International career
- 1921: Argentina / 1 / (0)

Managerial career
- 1928–1931: Everton (assistant)
- 1932–1940: Vélez Sarsfield
- 1942–1943: Santiago Morning
- 1944–1945: Audax Italiano
- 1945: Bernardo O'Higgins
- 1946–1947: Magallanes
- 1949: Chile
- 1952: Colo-Colo
- 1954–1956: Huachipato
- 1956–1957: Rangers
- 1958–1960: Lister Rossel
- 1961: Huachipato
- 1961: Santiago Morning
- 1962–1963: Lister Rossel
- 1966: Santiago Morning

= José Luis Boffi =

Argentine footballer (1897–1981)

José Luis Boffi (9 April 1897 – 26 December 1981) was an Argentine football player and manager.

== Playing career ==
In his homeland, Boffi stood out as a player of Vélez Sarsfield.
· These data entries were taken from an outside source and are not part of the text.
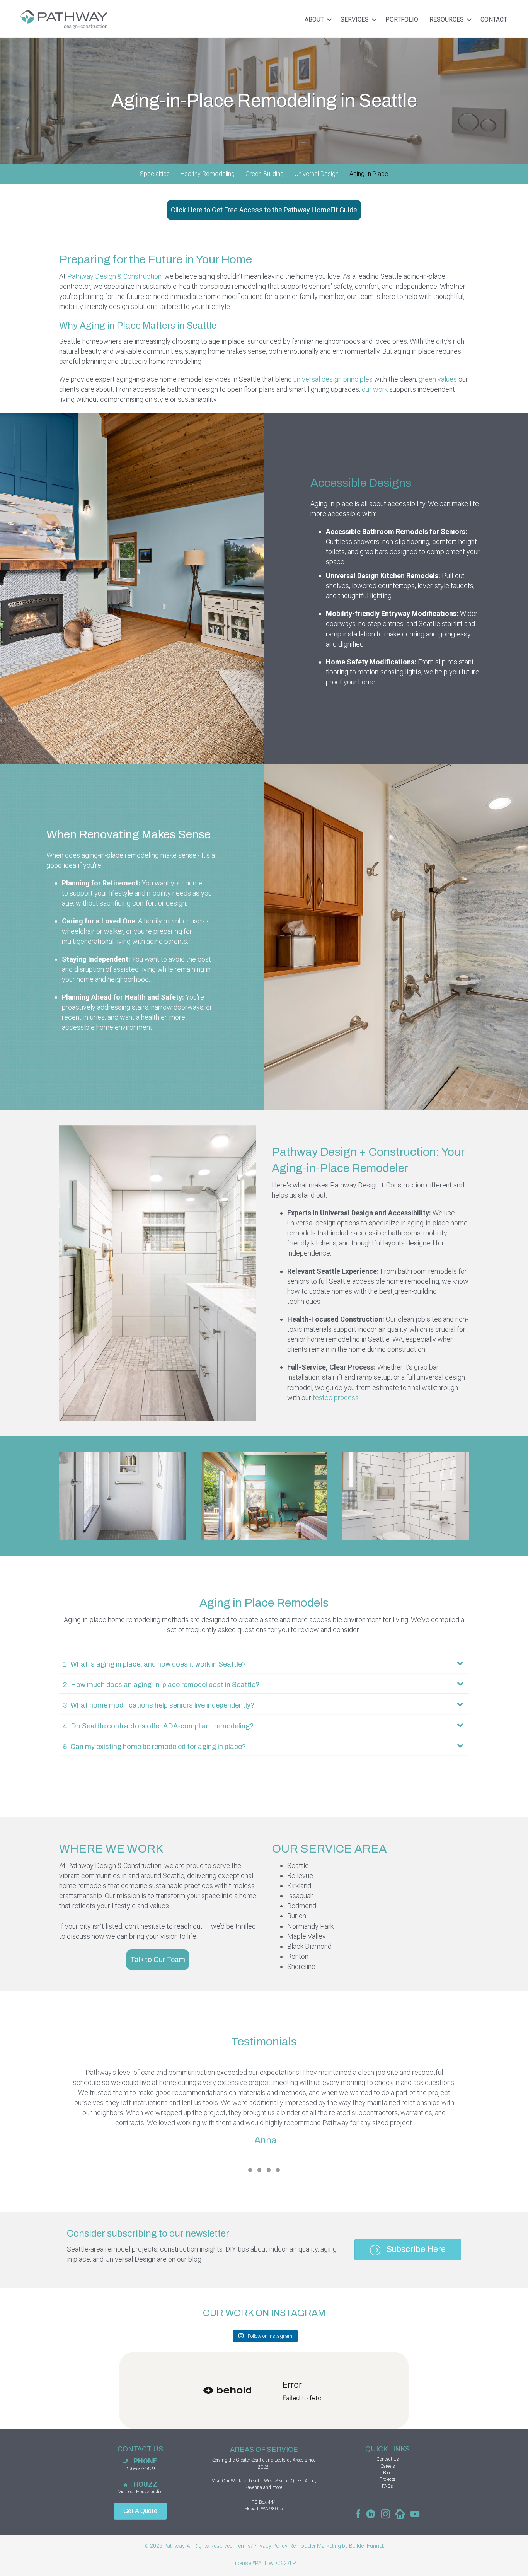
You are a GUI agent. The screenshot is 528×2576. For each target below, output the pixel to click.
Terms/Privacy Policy (261, 2546)
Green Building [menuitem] (264, 173)
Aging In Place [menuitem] (368, 173)
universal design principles (333, 379)
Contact (493, 19)
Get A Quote (140, 2511)
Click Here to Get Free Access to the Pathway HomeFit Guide (264, 210)
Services (355, 19)
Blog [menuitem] (387, 2472)
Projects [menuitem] (387, 2479)
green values (438, 379)
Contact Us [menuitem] (387, 2459)
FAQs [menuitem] (387, 2486)
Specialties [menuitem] (155, 173)
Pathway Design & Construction (114, 276)
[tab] (250, 2170)
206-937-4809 (140, 2468)
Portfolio (401, 19)
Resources (446, 19)
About (314, 19)
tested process (336, 1398)
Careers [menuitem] (387, 2466)
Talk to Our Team (157, 1960)
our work (375, 389)
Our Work (231, 2481)
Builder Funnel (366, 2546)
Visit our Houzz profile (140, 2491)
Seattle (257, 2460)
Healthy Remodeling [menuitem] (208, 173)
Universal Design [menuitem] (317, 173)
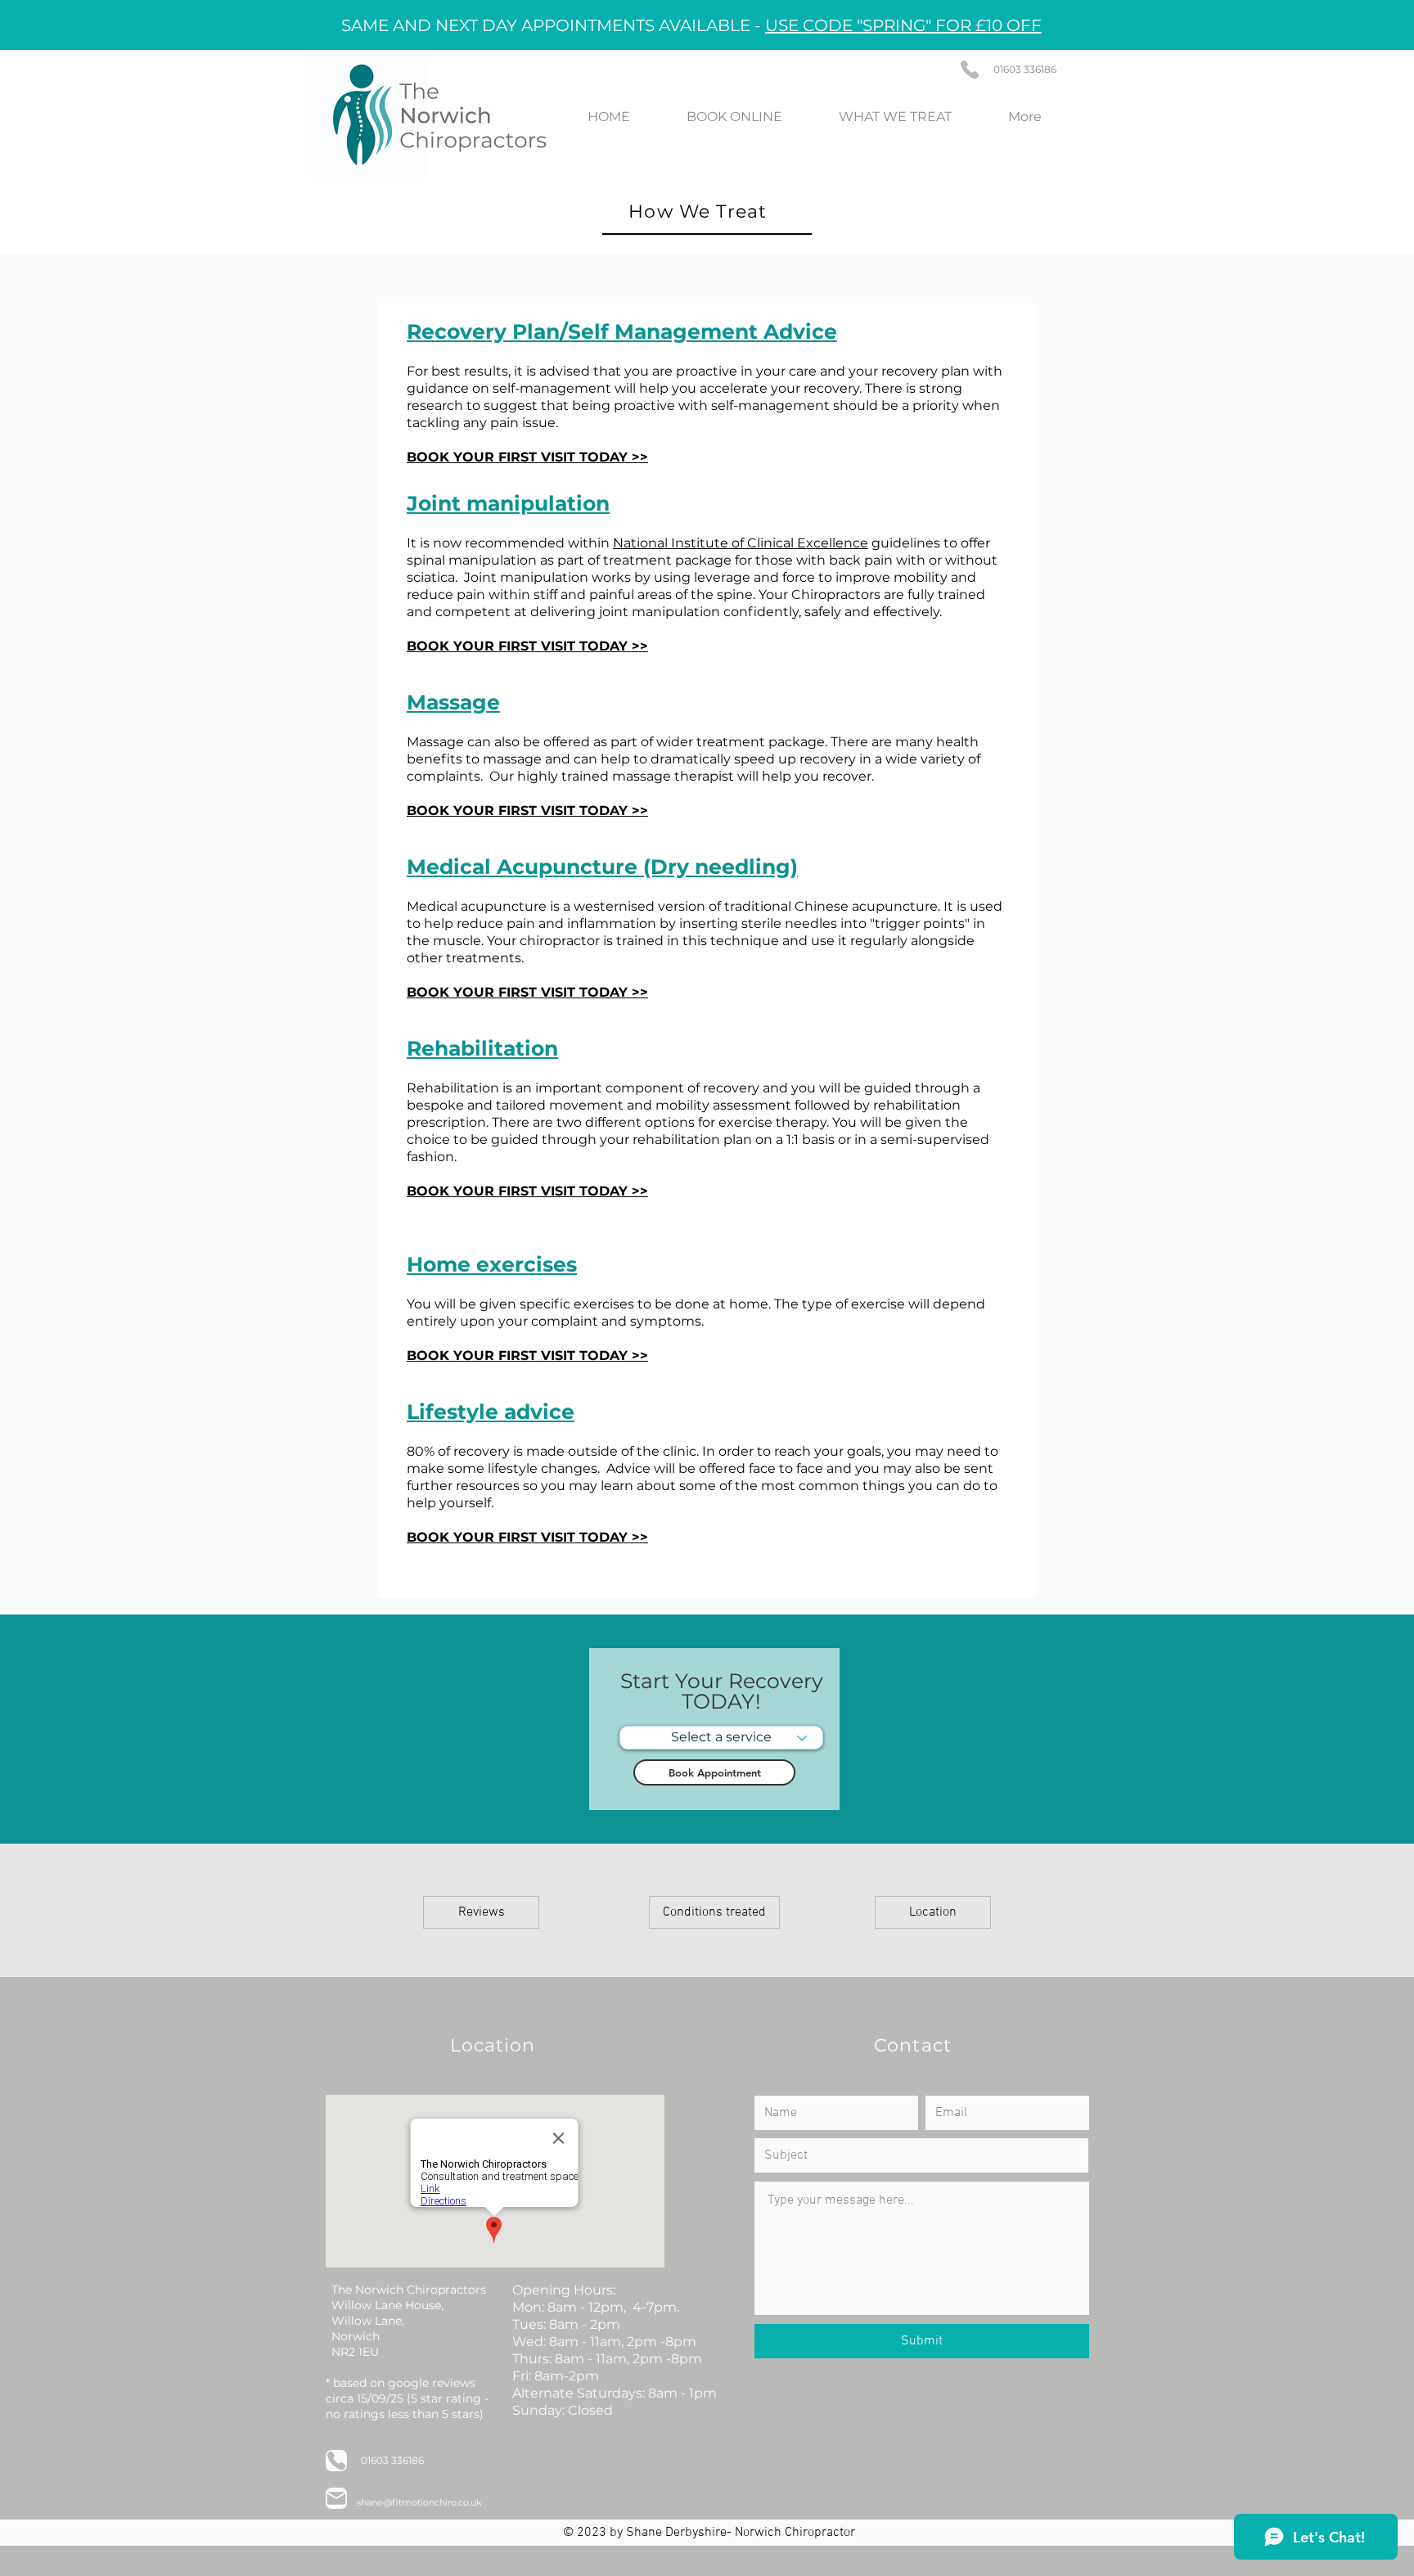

In June 1925, Boffi came to Chile as team captain of a squad from the Asociación Amateur de Football (Amateur Football Association), an Argentine league based in Buenos Aires founded in 1919, in the context of a tour. Everton de Viña del Mar offered him a contract and Boffi offered them a team shirt set from Argentina. After returning for a short time to his homeland, he returned to Chile in September of the same year to sign with Everton, bringing with him shirts of Boca Juniors whose model the club adopted.

==Coaching career==
At the same time he was a player of Everton, he served as assistant coach.

As a head coach, he began his career with Vélez Sarsfield in his homeland.

Boffi developed the most part of his career in Chile. In the Chilean Primera División, he led clubs such as Audax Italiano (1944–1945), Colo-Colo (1952), Rangers de Talca (1956–1957) and Santiago Morning (1942–1943, 1951, 1966).

At lower divisions, he led clubs such as Bernardo O'Higgins (March 1945), Huachipato (1954–1956, 1961) and Lister Rossel (1958–1960, 1962–1963).

In June 1949, he also assumed as coach of the Chile national team. Subsequently, he and Waldo Sanhueza made up a technical pair and led the team in an unofficial friendly against the Mendoza team in Santiago on 12 October of the same year, winning by 3–2.